MS Thesis Presentation by Jeff W. Badertscher
Thursday, May 5, 2005
(Dr. Kenneth A. Cunefare, Chair)
"Experimental Investigation of Dither Control on Effective Braking Torque"
Dither control is a method of introducing high frequency control efforts into a system to suppress a lower frequency disturbance. Dither control is an effective means of suppressing automotive brake squeal. Brake squeal is a problem that has plagued the automotive industry for years. In fact many makers of materials for brake pads spend up to 50% of their engineering budgets on noise, vibration and harshness issues. A normal dither signal may be introduced to an automotive braking system by placing a piezoceramic stack actuator in the piston of a floating caliper brake.

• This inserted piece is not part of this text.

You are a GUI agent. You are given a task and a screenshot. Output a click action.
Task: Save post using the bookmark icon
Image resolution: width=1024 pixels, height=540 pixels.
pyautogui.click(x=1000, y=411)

Many theoretical models indicate a reduction in the braking torque due to the dither signal. Under the assumption of Hertzian contact stiffness the loss in braking torque is due to lowering of the average normal force. There are also theories that the dither signal eliminates the ‘stick-slip' oscillation causing an effective decrease in the friction force. Yet another theory indicates that the effective contact area is reduced, lowering the mean coefficient of friction. It is not apparent whether any of these models accurately portrays the interaction of the brake pads and rotor. This research will examine the effect of normal dither signals on the effective braking torque.